Consider the following pairs of statements:
"I see what I interpret as a chair" vs. "I see a chair."
"This chair can be interpreted as a set of atoms" vs. "This chair is a set of atoms."
"This set of atoms can be interpreted as a chair" vs. "This set of atoms is a chair."
"The universe can be interpreted as a mathematical structure" vs "The universe is a mathematical structure."
"The mind can be interpreted as a pattern of neural activity" vs "The mind is a pattern of neural activity."
"The group of rotations of a cube is isomorphic to S_4" vs "The group of rotations of a cube is S_4."
Let us consider in particular the last of these sentences, about the group of rotations of a cube. It's quite common in mathematics to speak this way. When we have shown two structures are isomorphic, this means that theorems (of a certain kind) that we deduce about one of the structures can be directly translated into theorems about the other structure, and vice versa. A mathematician thus will casually refer to the two structures as "the same," even though technically there is a difference in how the structures are defined. They are the same for his purposes.

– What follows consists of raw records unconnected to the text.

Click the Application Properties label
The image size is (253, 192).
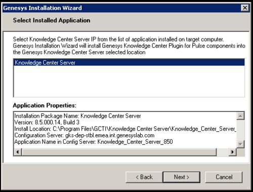(x=45, y=105)
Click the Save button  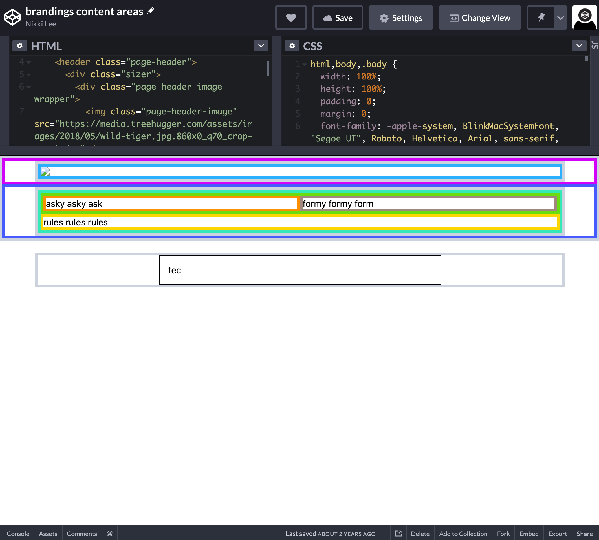pyautogui.click(x=337, y=18)
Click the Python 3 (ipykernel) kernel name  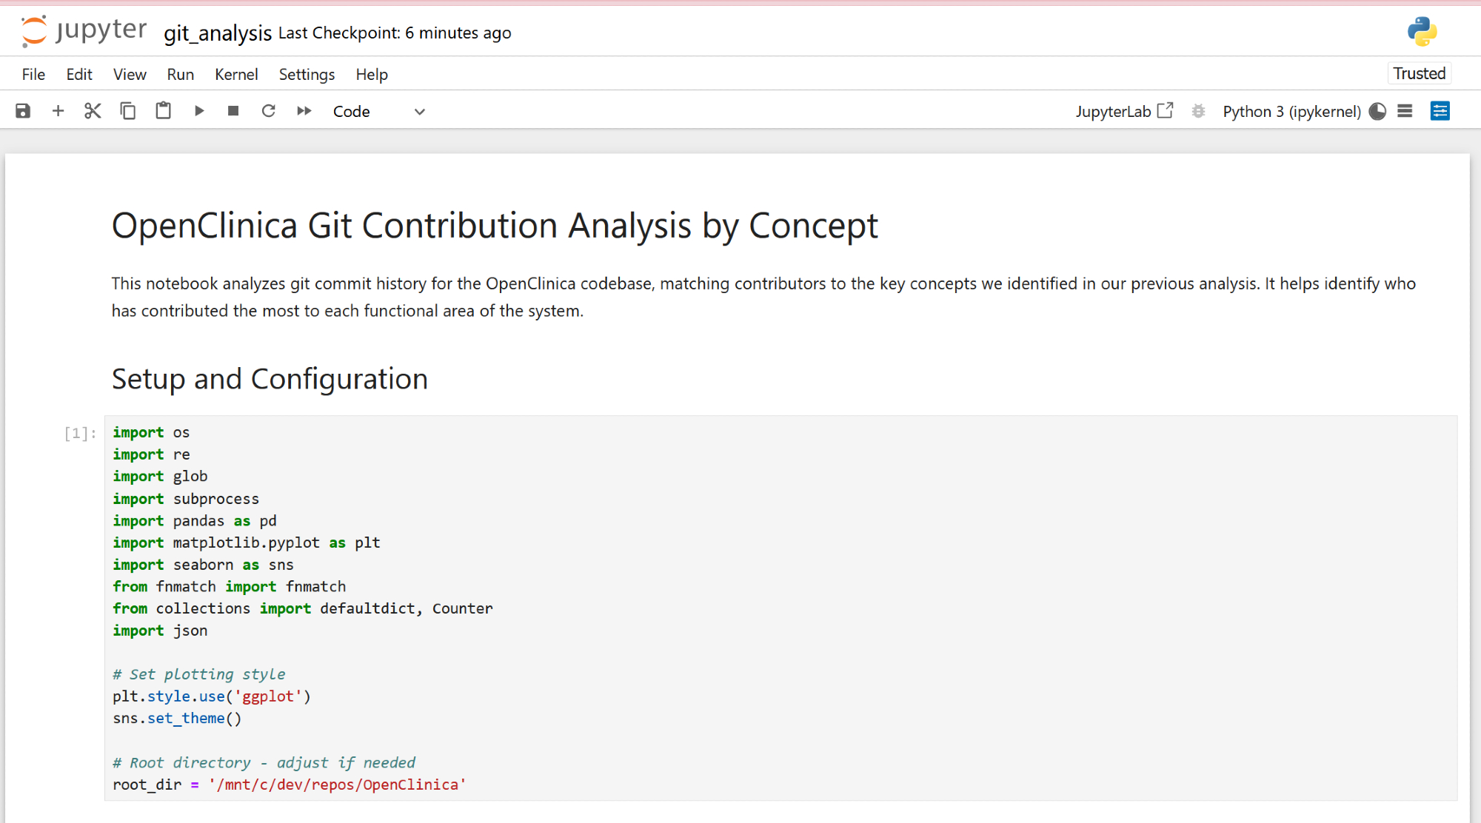(1291, 112)
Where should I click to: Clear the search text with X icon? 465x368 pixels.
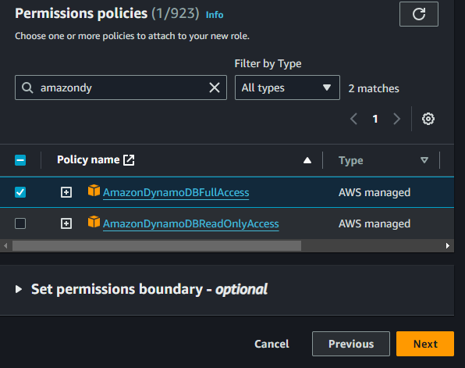[215, 88]
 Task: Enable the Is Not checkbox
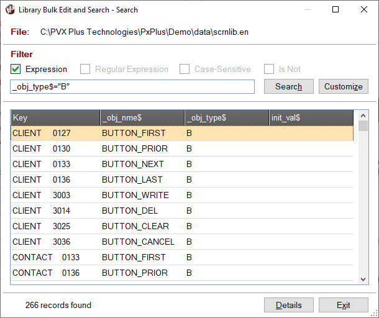(268, 70)
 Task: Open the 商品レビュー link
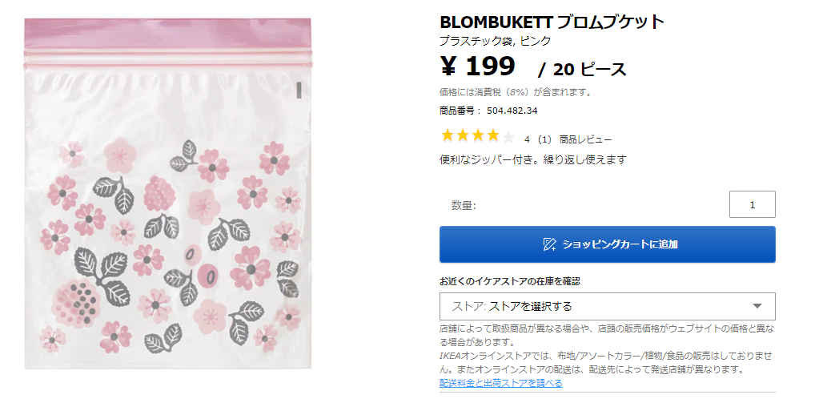pos(585,139)
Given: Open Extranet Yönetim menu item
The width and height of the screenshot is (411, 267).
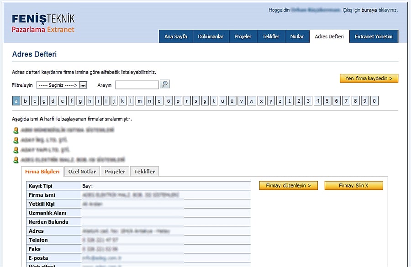Looking at the screenshot, I should [x=374, y=37].
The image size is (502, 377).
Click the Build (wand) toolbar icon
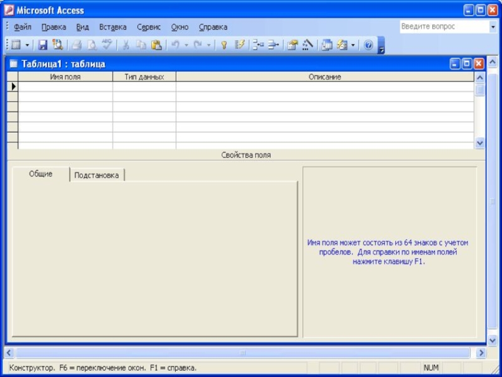point(307,45)
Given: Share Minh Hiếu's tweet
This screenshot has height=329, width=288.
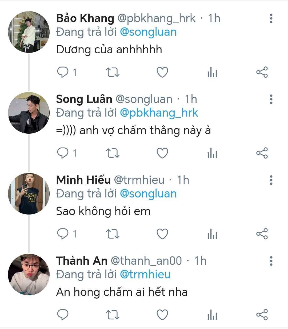Looking at the screenshot, I should 262,234.
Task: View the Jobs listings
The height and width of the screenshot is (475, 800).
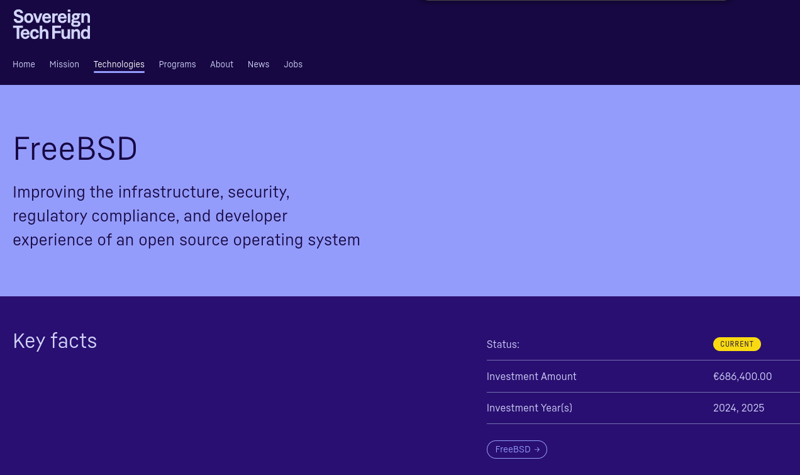Action: click(x=292, y=64)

An isomorphism in mathematics is a kind of rigorous interpretation; we look at one structure and interpret it as a second one. And from then on we can treat them interchangeably, and comfortably refer to them as the same structure, as long as we restrict ourselves to propositions of a certain kind that can be "translated across" the interpretation in either direction.
The other statement pairs listed above are similar to the statement pair about S_4. In each case, there is an object, and an interpretation of the object, so that statements of a certain kind made about the object translate into statements of a certain kind about the interpretation, and statements of that kind made about the interpretation translate back into statements about the object.
So, is it reasonable to say that the statements in each pair are equivalent? In other words, to use the word "is" in a manner that does not denote exact equality (whatever that is), but that denotes equivalence of structure with respect to a certain class of statements?